Com sete episódios de cerca de 35 minutos, Santita acompanha María José Cano, uma ginecologista e obstetra que teve a vida transformada após um acidente que a deixou paraplégica. Anos depois, já estabelecida profissionalmente em Tijuana, ela se vê diante de um reencontro inesperado com Alejandro, o homem que abandonou no altar antes da tragédia.

A premissa sugere uma história de reconexão amorosa, mas a série rapidamente amplia seu escopo ao explorar temas como identidade, culpa e autossabotagem. Santita está longe de ser uma protagonista idealizada: seu vício em jogos, sua postura emocionalmente distante e suas escolhas questionáveis a tornam uma figura complexa. Essa construção evita estereótipos comuns e confere autenticidade à narrativa.

Grande parte desse impacto vem da atuação de Paulina Dávila. A atriz sustenta a série com uma interpretação que equilibra fragilidade e controle, traduzindo as contradições da personagem sem recorrer a exageros. Já Gael García Bernal imprime ao personagem Alejandro uma presença mais sutil, baseada no carisma e em uma abordagem contida. A química entre os dois funciona especialmente bem nos momentos iniciais, quando o passado do casal é sugerido com economia de informações.

Entre o romance e o drama psicológico

Um dos aspectos mais interessantes de Santita é sua dificuldade — ou talvez escolha — de não se encaixar completamente em um único gênero. A série transita entre o romance e o drama psicológico, explorando tanto o reencontro amoroso quanto os conflitos internos da protagonista.

O episódio inicial estabelece bem esse universo. Sem recorrer a longos flashbacks, a narrativa apresenta o passado de forma gradual, permitindo que o espectador compreenda as mudanças na personalidade de Santita após o acidente. Antes disciplinada, ela passa a adotar comportamentos autodestrutivos, o que influencia diretamente suas relações.

Ao mesmo tempo, a série incorpora questões sociais relevantes. A atuação da protagonista em procedimentos ilegais e sua relação com pacientes de diferentes classes sociais ajudam a construir um retrato mais amplo do contexto em que a história se insere. Esses elementos ampliam o alcance da narrativa, ainda que nem sempre sejam desenvolvidos com profundidade.

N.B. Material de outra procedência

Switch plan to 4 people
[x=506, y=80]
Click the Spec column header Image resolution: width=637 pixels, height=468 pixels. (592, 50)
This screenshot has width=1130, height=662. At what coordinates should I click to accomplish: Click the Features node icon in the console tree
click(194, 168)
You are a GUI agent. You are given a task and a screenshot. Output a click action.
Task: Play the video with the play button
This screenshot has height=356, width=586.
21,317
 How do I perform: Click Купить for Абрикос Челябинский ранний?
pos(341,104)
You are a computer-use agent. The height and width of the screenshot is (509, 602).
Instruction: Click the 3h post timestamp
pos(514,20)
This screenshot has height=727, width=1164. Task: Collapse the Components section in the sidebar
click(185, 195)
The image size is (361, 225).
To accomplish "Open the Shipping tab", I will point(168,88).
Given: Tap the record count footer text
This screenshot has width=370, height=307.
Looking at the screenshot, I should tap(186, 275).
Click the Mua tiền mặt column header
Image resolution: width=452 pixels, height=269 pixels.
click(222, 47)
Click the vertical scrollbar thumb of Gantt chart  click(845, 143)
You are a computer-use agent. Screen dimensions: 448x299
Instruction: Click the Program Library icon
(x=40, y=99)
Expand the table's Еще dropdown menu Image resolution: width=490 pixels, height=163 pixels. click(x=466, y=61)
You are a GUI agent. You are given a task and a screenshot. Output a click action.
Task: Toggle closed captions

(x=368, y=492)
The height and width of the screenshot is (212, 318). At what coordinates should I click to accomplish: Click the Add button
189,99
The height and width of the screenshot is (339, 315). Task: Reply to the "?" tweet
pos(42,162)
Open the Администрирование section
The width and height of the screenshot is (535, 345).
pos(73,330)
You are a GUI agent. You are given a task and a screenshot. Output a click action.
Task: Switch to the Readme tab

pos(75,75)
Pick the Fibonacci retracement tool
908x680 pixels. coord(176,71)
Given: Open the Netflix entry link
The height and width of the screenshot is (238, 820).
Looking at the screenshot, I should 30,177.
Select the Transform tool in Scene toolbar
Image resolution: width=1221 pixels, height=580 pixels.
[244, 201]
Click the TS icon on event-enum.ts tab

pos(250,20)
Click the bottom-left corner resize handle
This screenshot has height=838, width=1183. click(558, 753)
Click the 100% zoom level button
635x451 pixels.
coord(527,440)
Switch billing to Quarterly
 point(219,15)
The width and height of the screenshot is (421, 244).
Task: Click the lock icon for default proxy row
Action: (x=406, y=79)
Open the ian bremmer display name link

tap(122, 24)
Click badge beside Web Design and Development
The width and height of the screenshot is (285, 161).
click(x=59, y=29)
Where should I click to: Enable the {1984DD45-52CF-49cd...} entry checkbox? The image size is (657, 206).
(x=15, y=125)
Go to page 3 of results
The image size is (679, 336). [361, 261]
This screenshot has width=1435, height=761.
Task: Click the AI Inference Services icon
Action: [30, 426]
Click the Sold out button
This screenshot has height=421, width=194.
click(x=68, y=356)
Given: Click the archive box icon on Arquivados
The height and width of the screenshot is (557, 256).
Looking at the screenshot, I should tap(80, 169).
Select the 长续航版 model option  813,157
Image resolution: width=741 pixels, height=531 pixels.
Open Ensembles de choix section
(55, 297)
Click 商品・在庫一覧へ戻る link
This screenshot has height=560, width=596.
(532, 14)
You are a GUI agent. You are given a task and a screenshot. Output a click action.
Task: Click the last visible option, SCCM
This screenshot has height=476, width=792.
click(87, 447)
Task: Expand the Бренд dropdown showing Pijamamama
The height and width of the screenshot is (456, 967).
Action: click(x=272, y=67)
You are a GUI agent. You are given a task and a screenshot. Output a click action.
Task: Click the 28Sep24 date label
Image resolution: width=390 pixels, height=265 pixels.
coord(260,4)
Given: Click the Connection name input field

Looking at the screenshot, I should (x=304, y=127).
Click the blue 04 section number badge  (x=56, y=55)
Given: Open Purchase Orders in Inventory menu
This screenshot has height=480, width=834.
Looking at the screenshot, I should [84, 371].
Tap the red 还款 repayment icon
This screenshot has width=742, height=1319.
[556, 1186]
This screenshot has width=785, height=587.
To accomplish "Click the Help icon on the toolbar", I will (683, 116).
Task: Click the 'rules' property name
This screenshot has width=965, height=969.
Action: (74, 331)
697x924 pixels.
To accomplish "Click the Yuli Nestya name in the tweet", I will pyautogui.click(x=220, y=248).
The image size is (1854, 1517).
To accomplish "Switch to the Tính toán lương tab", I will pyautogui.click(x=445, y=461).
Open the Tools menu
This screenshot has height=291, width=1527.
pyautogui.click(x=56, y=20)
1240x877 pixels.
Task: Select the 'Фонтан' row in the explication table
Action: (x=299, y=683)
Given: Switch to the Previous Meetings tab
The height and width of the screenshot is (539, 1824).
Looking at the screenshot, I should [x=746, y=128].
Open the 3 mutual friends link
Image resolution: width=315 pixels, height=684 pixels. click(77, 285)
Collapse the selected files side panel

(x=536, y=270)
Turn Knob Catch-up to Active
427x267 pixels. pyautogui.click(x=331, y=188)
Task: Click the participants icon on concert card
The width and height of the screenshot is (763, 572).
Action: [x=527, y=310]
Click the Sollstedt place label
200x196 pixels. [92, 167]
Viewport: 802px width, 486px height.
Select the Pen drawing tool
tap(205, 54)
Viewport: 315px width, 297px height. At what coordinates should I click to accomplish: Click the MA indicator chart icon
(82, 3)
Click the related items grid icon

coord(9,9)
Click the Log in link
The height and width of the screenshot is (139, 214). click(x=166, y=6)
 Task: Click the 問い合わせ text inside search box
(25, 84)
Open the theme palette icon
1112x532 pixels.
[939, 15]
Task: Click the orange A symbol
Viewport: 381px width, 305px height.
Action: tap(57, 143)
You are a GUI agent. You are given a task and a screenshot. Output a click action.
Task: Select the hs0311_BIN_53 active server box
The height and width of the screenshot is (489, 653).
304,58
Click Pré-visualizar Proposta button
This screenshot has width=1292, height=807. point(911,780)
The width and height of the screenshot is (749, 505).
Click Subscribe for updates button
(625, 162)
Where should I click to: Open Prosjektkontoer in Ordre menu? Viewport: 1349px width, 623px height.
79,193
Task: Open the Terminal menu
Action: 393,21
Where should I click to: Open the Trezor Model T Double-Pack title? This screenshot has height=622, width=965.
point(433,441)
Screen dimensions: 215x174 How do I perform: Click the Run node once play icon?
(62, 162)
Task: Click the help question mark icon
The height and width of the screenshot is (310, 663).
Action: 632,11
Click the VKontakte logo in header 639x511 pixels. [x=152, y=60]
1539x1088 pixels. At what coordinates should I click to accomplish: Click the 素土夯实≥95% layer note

Problemas de ritmo e narrativa

Apesar de uma base promissora, Santita enfrenta dificuldades ao longo de sua execução. A primeira metade da temporada constrói um suspense eficiente, sugerindo conflitos emocionais e morais que poderiam levar a desdobramentos mais complexos. No entanto, à medida que os episódios avançam, a trama se torna previsível.

O ritmo mais lento, que inicialmente contribui para o desenvolvimento da personagem, passa a prejudicar o andamento da história. Em diversos momentos, a série parece mais preocupada em manter uma atmosfera de tensão do que em avançar narrativamente. Isso resulta em episódios que se apoiam em diálogos introspectivos, mas com pouca evolução dramática.

Santita (2026) Crítica da Série Mexicana da Netflix

Ainda assim, há méritos claros na abordagem. A representação de uma protagonista com deficiência é tratada como parte de sua identidade, e não como um recurso dramático isolado. A direção também investe em uma estética mais sóbria, com elementos visuais que refletem o estado emocional da personagem.

Vale a pena assistir Santita na Netflix?

No balanço geral, Santita se sustenta principalmente pelas atuações e pela construção de sua protagonista. O roteiro apresenta inconsistências e perde força na segunda metade, mas o conjunto ainda oferece momentos de interesse, especialmente para quem busca histórias mais centradas em personagens.

A série não entrega plenamente o potencial de sua premissa, mas consegue se destacar ao abordar temas complexos sem simplificações. Para o público que aprecia dramas contemplativos e narrativas focadas em conflitos internos, Santita pode ser uma experiência válida dentro do catálogo da Netflix.